The judge compelled the non-opt-out drivers into arbitration and stayed the action as it relates to those eight
drivers pending arbitration. Her order also denied as moot the drivers’ bid to certify the class and denied
Uber’s motion to stay the action as it relates to drivers who did opt out of arbitration agreements.
The May 2016 complaint accuses Uber of pushing the expense of its “Safe Rides” program — a marketing
campaign to assure riders that Uber drivers are properly vetted through background checks — onto the
drivers themselves, in violation of driver contracts with Uber.
The suit was filed shortly before the Ninth Circuit, in reversing a California judge’s June 2015 ruling, held
that most of the independent contractors suing Uber over conducting background checks without
authorization must individually arbitrate their labor claims and cannot pursue them as a class.
The federal appellate court held that arbitration provisions and class action waivers in Uber’s 2013, June
2014 and November 2014 agreements were valid and enforceable and that the issue of whether they’re
enforceable is to be decided by an arbitrator, not the courts.
The non-opt-out plaintiffs in October sought certification for non-opt-out classes, which would include all
people in the U.S. who entered the December 2015 arbitration agreement and did not opt out of arbitration, as
well as those drivers who entered into the earlier agreements and did not opt out. Uber opposed the bid,
saying the dispute should be forced into arbitration, particularly in light of the Ninth Circuit decision.
Judge Rogers on Thursday said because the non-opt-out plaintiffs must individually arbitrate their claims,
class certification was not appropriate. She allowed the drivers to amend their complaint to include any
additional plaintiffs if desired.
She also denied Uber's bid to impose a stay against the plaintiffs who did opt out of arbitration, saying such a
postponement would lead to a waste of judicial resources. She noted that continuing with those claims would
not negatively affect the parallel arbitration proceedings involving the other plaintiffs or otherwise prejudice
Uber.
Congdon is represented by John G. Crabtree, Charles M. Auslander, Brian C. Tackenberg and George R.

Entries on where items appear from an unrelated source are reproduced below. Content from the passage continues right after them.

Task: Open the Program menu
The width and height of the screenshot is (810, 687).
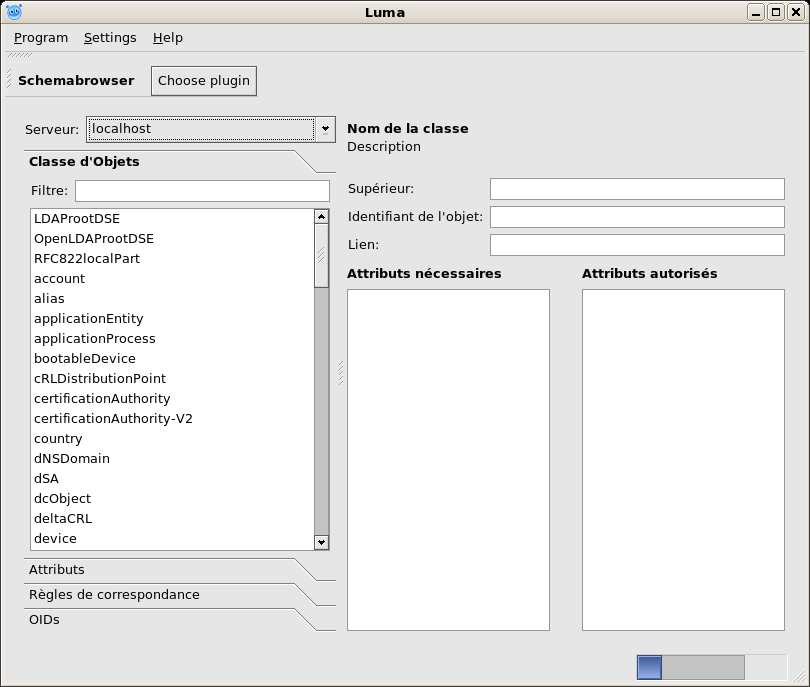Action: [41, 38]
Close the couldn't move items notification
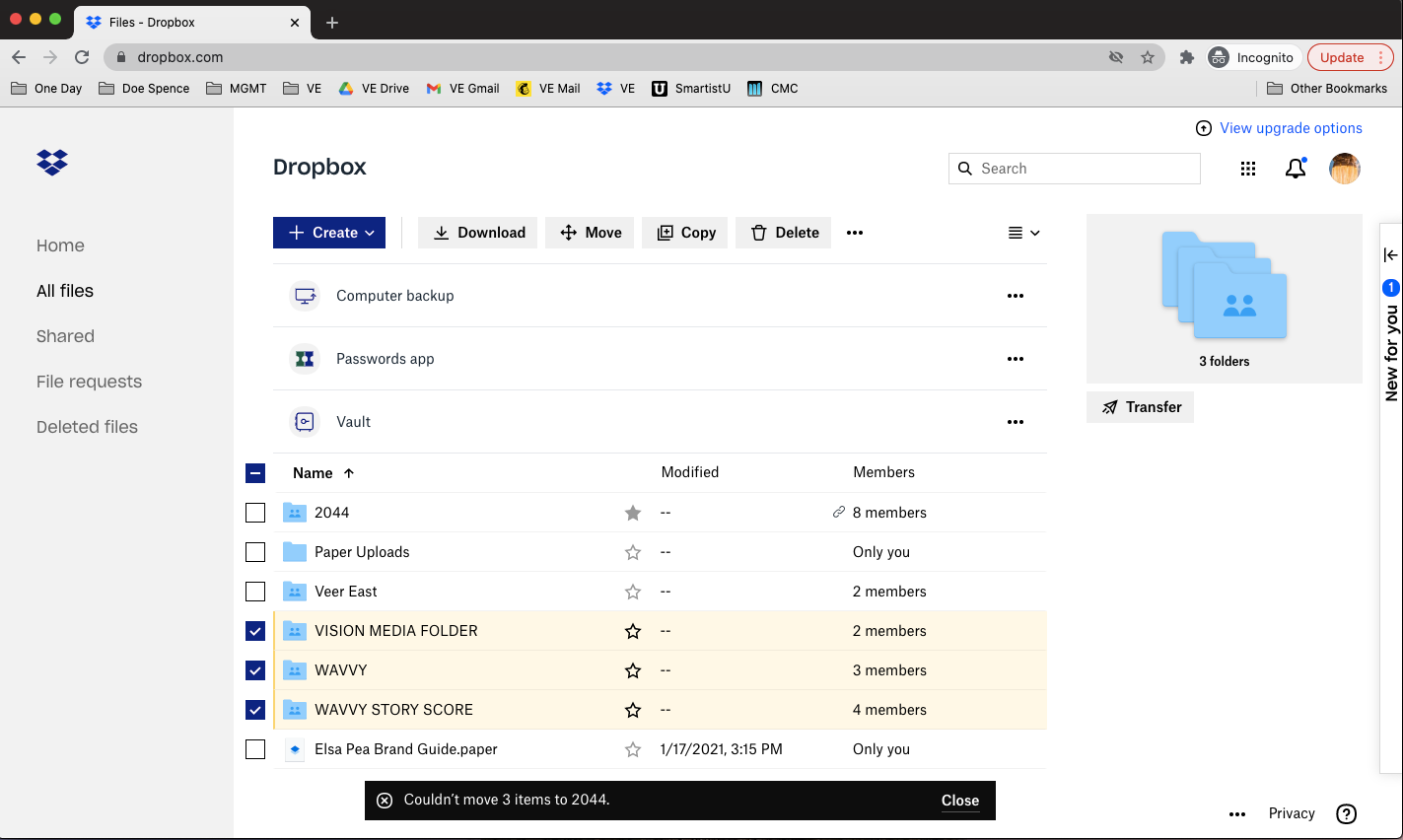Screen dimensions: 1403x840 click(959, 801)
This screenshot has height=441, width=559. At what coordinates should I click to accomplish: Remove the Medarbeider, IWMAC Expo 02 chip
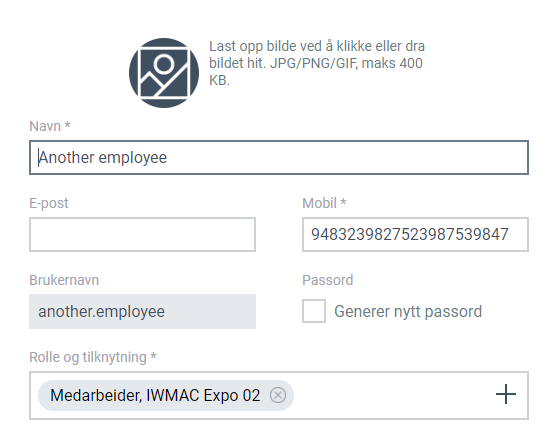(x=278, y=395)

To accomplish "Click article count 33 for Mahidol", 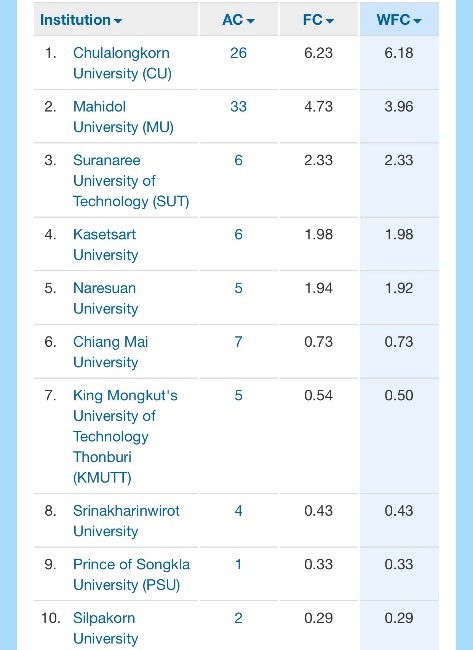I will tap(238, 107).
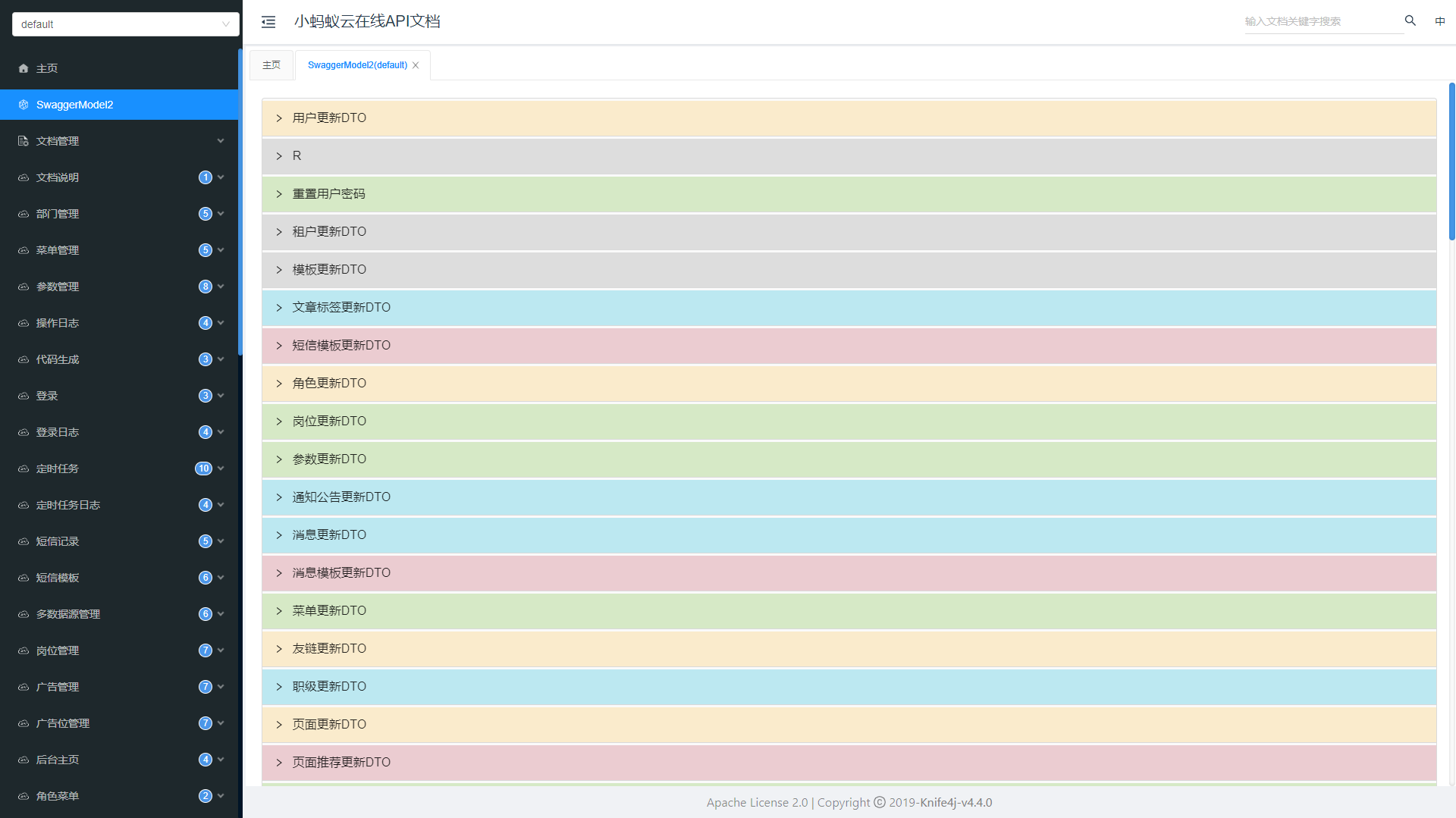Close the SwaggerModel2(default) tab

[416, 65]
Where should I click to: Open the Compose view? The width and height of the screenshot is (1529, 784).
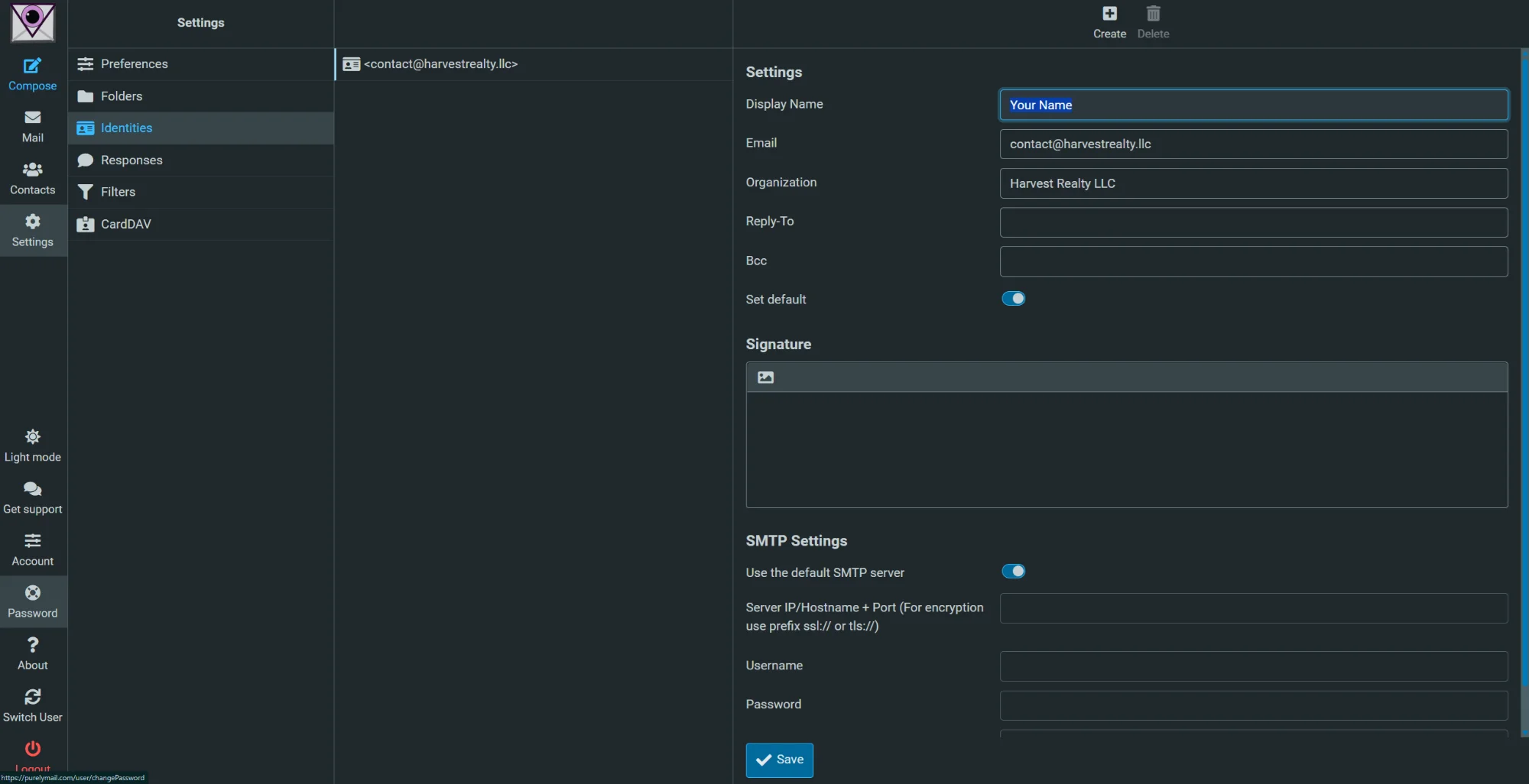tap(32, 73)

Baise Jr. of Crabtree & Auslander, Andrew A. August of Browne George Ross LLP and Mark A. Morrison of
Morrison and Associates.
Uber is represented by William L. Stern, Claudia M. Vetesi and Lucia X. Roibal of Morrison & Foerster LLP
and in-house counsel Christin Hill and Seth Schreiberg.
The case is Congdon v. Uber Technologies Inc. et al., case number 4:16-cv-02499, in the U.S. District Court
for the Northern District of California.